# Start of Exercise material

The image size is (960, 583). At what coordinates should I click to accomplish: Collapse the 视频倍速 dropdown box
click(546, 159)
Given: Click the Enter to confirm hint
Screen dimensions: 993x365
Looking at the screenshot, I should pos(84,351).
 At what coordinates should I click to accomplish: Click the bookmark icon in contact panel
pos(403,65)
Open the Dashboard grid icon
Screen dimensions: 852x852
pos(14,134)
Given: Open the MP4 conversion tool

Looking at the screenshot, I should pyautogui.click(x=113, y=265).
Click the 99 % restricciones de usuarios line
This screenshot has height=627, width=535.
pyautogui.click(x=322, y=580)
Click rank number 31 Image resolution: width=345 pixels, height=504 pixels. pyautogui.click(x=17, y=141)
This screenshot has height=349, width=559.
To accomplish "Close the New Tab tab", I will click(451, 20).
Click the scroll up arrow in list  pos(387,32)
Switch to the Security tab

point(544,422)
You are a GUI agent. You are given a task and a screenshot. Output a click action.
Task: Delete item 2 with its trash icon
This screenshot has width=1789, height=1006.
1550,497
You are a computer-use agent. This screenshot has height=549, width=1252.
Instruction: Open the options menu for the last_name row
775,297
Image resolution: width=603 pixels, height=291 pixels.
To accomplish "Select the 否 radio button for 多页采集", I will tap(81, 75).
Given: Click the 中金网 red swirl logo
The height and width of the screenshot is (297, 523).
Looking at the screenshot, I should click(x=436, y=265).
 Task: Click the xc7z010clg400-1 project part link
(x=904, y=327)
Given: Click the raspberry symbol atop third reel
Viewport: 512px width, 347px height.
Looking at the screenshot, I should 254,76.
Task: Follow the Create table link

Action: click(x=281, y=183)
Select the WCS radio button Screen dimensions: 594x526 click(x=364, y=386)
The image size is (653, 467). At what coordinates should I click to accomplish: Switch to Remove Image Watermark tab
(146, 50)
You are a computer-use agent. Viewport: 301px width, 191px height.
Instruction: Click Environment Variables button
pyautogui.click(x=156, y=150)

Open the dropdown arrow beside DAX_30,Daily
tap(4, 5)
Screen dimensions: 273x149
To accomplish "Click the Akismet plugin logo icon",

# End of Exercise material

Stated goal
Rewrite the entries from the line holding "Task: Follow the Create table link" through the end of the entries, inclusive, with "Screen dimensions" changed to "Screen size" and nothing else altered.

Answer below
Task: Follow the Create table link

Action: click(x=281, y=183)
Select the WCS radio button Screen size: 594x526 click(x=364, y=386)
The image size is (653, 467). At what coordinates should I click to accomplish: Switch to Remove Image Watermark tab
(146, 50)
You are a computer-use agent. Viewport: 301px width, 191px height.
Instruction: Click Environment Variables button
pyautogui.click(x=156, y=150)

Open the dropdown arrow beside DAX_30,Daily
tap(4, 5)
Screen size: 273x149
To accomplish "Click the Akismet plugin logo icon",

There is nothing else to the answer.